The exploit works because Anthropic’s own API domain is whitelisted as “trusted” in Claude’s code execution sandbox. Attackers include their own API key in the injection, turning Anthropic’s security boundary into an exfiltration pipeline. Simon Willison’s detailed technical analysis confirms no user approval is required at any point.

Tax returns, bank statements, proprietary code, credentials — anything Cowork can access becomes fair game.

The Known-But-Unresolved Timeline

This wasn’t an oversight. Security researcher Johann Rehberger discovered the vulnerability in Claude.ai chat before Cowork existed and disclosed it responsibly via HackerOne.

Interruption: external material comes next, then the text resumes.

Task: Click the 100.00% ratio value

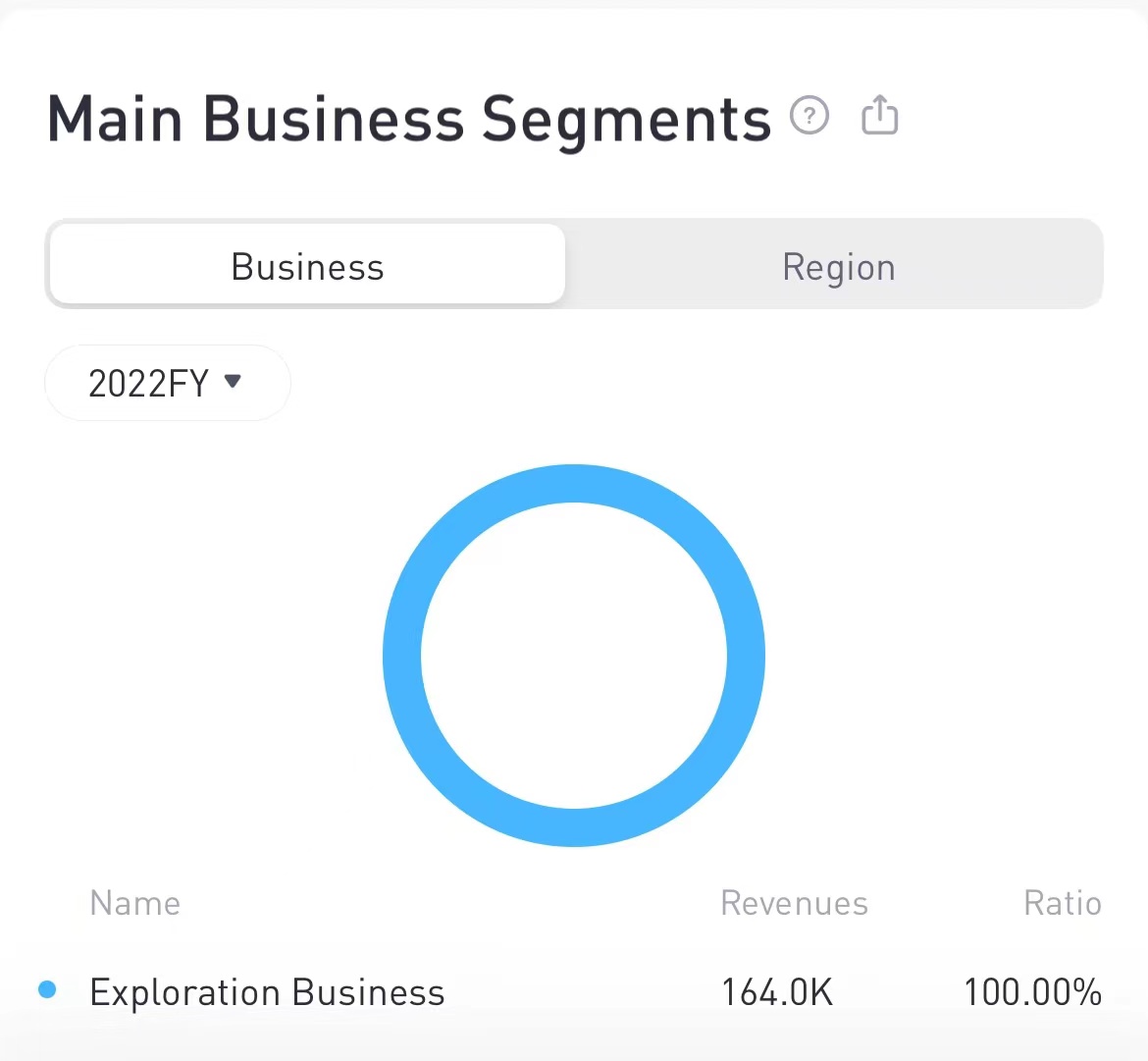Action: (1032, 992)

Anthropic initially dismissed it as a “model safety issue,” claiming it was out of scope for security. After public pressure, the company acknowledged it as a valid security issue on October 30, 2025.

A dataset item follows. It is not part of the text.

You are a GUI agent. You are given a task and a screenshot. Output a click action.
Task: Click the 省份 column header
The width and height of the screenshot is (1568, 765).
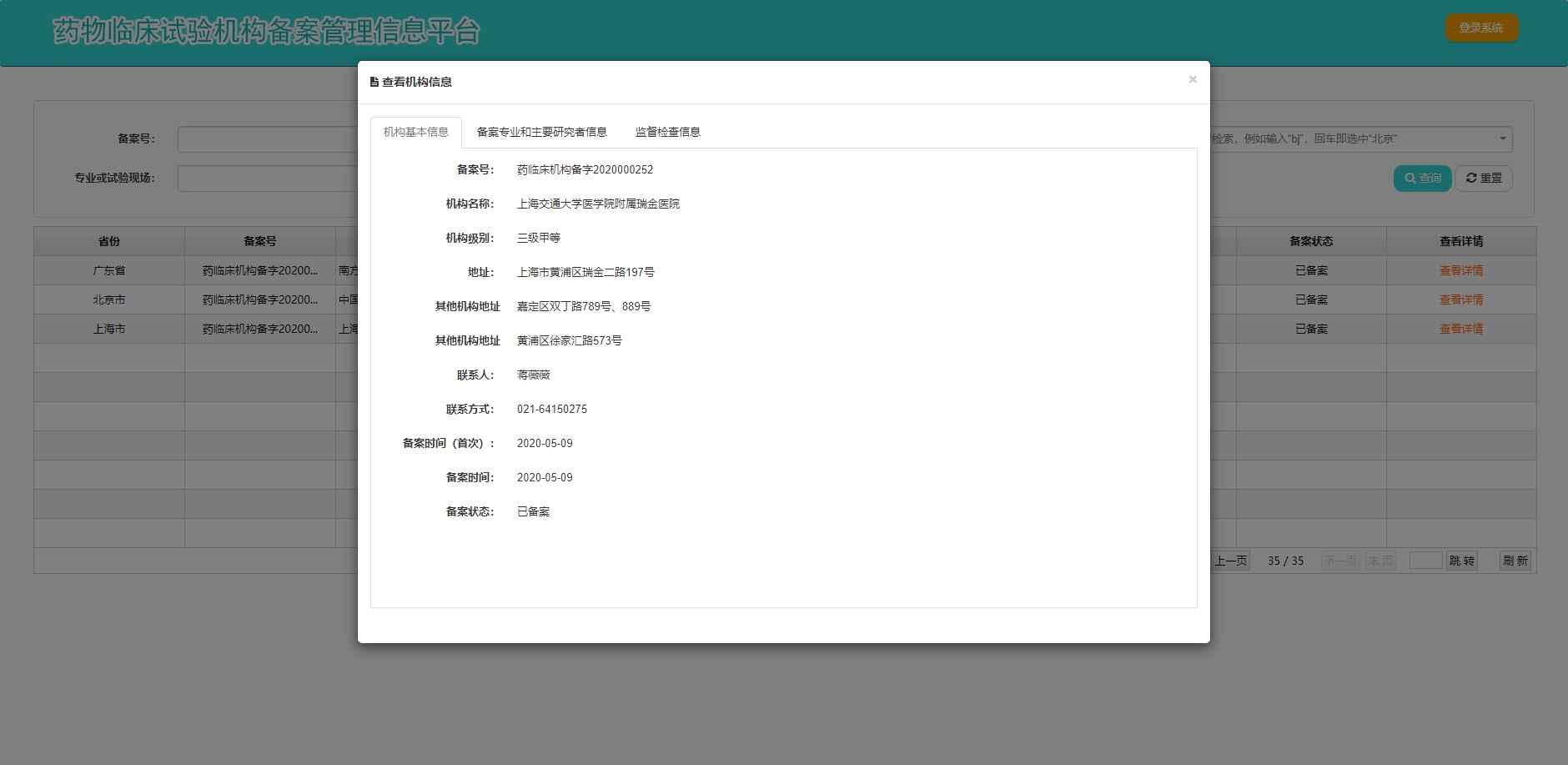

Then on January 12, 2026, Anthropic launched Cowork anyway with the vulnerability still unfixed. Two days later, Prompt Armor went public to warn users. As of today, the flaw remains unpatched.

This timeline reveals a business decision, not a technical limitation. Anthropic chose speed to market over user security, then shifted responsibility to users when called out.

The Contradiction Problem

Marketing a file manager while telling users not to trust it with sensitive files isn’t just contradictory — it’s absurd. Cowork’s promoted use cases include “reorganizing downloads,” “organizing desktop files,” and “turning receipt screenshots into expense spreadsheets.” These tasks inherently involve financial documents, personal data, and work files.

The Hacker News community (643 points, 287 comments) didn’t mince words: “This is like selling a safe with a known lock vulnerability and telling users to keep valuables elsewhere.” Another commenter nailed it: “AI agents are the new insider threat.”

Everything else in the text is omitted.